In a real IoT environment, containing hundreds, thousands, even millions of IoT devices, gateways, and sensors, these classification mechanisms, Thing Type, Thing Group, and Thing Billing Group, will help to organize IoT assets.

Device Gateway and Message Broker
IoT Core provides a Device Gateway, which manages all active device connections. The Gateway currently supports MQTT, WebSockets, and HTTP 1.1 protocols. Behind the Message Gateway is a high-throughput pub/sub Message Broker, which securely transmits messages to and from all IoT devices and applications with low latency. Below, we see a typical AWS IoT Core architecture containing multiple Topics, Rules, and Actions.

AWS IoT Security
AWS IoT Core provides mutual authentication and encryption, ensuring all data is exchanged between AWS and the devices are secure by default. In the demonstration, all data is sent securely using Transport Layer Security (TLS) 1.2 with X.509 digital certificates on port 443. Below, we see an example of an X.509 certificate assigned to the Thing, lora-iot-gateway-01
, which represents the physical IoT gateway. The X.509 certificate and the private key, generated using the AWS CLI, previously, are installed on the IoT gateway.

Authorization of the device to access any resource on AWS is controlled by AWS IoT Core Policies. These policies are similar to AWS IAM Policies. Below, we see an example of an AWS IoT Core Policy, LoRaDevicePolicy
, which is assigned to the IoT gateway.

AWS IoT Core Rules
Once an MQTT message is received from the IoT gateway (a thing), we use AWS IoT Rules to send message data to an AWS IoT Analytics Channel. Rules give your devices the ability to interact with AWS services. Rules are analyzed, and Actions are performed based on the MQTT topic stream. Below, we see an example rule that forwards our messages to an IoT Analytics Channel.

Rule query statements are written in standard Structured Query Language (SQL). The datasource for the Rule query is an IoT Topic.
AWS IoT Analytics
AWS IoT Analytics is composed of five primary components: Channels, Pipelines, Data stores, Data sets, and Notebooks. These components enable you to collect, prepare, store, analyze, and visualize your IoT data.

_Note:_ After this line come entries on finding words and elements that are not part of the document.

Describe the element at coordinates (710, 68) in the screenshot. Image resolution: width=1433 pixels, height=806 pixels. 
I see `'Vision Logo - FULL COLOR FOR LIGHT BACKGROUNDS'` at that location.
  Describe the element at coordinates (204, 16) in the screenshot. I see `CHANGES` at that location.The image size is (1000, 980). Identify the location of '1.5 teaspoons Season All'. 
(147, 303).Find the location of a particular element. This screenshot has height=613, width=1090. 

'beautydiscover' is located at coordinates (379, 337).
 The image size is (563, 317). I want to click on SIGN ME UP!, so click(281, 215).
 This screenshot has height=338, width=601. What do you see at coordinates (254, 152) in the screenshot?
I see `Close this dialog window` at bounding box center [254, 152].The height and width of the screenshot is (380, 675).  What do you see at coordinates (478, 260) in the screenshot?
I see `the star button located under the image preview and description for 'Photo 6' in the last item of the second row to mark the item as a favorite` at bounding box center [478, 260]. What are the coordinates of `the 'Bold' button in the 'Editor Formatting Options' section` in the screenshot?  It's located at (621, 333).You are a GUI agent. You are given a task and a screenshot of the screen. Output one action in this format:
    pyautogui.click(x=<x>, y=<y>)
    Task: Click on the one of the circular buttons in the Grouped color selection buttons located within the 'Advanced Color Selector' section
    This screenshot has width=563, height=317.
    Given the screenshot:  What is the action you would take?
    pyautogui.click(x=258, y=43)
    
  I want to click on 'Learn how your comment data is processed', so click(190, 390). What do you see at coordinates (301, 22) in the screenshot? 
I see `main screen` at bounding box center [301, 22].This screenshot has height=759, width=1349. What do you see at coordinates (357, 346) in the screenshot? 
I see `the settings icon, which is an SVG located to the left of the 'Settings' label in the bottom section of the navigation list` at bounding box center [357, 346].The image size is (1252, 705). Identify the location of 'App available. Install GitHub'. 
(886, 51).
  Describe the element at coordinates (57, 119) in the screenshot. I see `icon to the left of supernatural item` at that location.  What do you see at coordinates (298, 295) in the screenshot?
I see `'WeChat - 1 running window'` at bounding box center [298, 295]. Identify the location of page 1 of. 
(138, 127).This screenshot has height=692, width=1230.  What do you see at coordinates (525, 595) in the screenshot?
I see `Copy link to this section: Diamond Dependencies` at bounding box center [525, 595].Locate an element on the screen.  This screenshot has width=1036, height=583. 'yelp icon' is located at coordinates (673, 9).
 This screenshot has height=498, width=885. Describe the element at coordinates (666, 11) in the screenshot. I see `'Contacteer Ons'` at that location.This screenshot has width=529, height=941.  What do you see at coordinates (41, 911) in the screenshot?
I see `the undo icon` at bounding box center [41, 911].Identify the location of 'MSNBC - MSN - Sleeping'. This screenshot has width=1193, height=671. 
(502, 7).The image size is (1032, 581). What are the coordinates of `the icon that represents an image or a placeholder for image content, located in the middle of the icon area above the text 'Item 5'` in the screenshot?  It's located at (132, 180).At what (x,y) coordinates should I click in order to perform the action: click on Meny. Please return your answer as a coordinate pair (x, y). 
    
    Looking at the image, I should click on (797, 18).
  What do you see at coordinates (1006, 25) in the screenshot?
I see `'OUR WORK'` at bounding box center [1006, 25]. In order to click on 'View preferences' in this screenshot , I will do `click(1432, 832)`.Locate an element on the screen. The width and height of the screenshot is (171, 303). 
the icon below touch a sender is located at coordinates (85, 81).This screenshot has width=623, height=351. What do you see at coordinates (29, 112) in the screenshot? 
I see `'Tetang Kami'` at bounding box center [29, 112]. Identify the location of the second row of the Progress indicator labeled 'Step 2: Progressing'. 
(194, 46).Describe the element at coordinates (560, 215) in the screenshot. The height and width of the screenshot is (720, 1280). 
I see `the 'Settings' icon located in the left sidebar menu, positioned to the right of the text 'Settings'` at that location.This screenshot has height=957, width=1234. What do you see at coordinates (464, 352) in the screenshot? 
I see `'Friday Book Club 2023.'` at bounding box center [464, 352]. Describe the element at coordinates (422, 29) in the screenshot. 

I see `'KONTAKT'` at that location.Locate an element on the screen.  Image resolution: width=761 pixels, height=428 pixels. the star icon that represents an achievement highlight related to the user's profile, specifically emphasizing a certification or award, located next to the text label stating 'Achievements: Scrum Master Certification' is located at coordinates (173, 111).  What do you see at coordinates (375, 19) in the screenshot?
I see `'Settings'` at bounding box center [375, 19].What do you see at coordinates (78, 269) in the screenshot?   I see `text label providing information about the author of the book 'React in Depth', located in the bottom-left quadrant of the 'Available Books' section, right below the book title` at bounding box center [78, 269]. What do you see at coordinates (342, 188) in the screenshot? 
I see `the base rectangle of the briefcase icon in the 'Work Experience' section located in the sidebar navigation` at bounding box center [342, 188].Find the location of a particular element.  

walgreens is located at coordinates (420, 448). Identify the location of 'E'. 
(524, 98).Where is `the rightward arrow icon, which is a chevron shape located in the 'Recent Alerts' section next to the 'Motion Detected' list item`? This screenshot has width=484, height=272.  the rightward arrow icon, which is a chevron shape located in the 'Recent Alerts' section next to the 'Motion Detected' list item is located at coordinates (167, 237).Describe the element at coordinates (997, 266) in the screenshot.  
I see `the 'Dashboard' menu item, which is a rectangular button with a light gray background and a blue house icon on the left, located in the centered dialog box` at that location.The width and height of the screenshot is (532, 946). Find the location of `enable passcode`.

Below, we see a typical AWS IoT Analytics architecture. IoT messages are received from AWS IoT Core, thought a Rule Action. Amazon QuickSight provides business intelligence, visualization. Amazon QuickSight ML Insights adds anomaly detection and forecasting.

IoT Analytics Channel
An AWS IoT Analytics Channel pulls messages or data into IoT Analytics from other AWS sources, such as Amazon S3, Amazon Kinesis, or Amazon IoT Core. Channels store data for IoT Analytics Pipelines. Both Channels and Data store support storing data in your own Amazon S3 bucket or an IoT Analytics service-managed S3 bucket. In the demonstration, we are using a service managed S3 bucket.
When creating a Channel, you also decide how long to retain the data. For the demonstration, we have set the data retention period for 21 days. Channels are generally not used for long term storage of data. Typically, you would only retain data in the Channel for the period you need to analyze. For long term storage of IoT message data, I recommend using an AWS IoT Core Rule to send a copy of the raw IoT data to Amazon S3, using a service such as Amazon Kinesis Data Firehose.

IoT Analytics Pipeline
An AWS IoT Analytics Pipeline consumes messages from one or more Channels. Pipelines transform, filter, and enrich the messages before storing them in IoT Analytics Data stores. A Pipeline is composed of an ordered list of activities. Logically, you must specify both a Channel
(source) and a Datastore
(destination) activity. Optionally, you may choose as many as 23 additional activities in the pipelineActivities
array.
In our demonstration’s Pipeline, iot_analytics_pipeline
, we have specified three additional activities, including DeviceRegistryEnrich
, Filter
, and Lambda
. Other activity types include Math
, SelectAttributes
, RemoveAttributes,
and AddAttributes
.

The Filter
activity ensures the sensor values are not Null or otherwise erroneous; if true, the message is dropped. The Lambda
Pipeline activity executes an AWS Lambda function to transform the messages in the pipeline. Messages are sent in an event object to the Lambda. The message is modified, and the event object is returned to the activity.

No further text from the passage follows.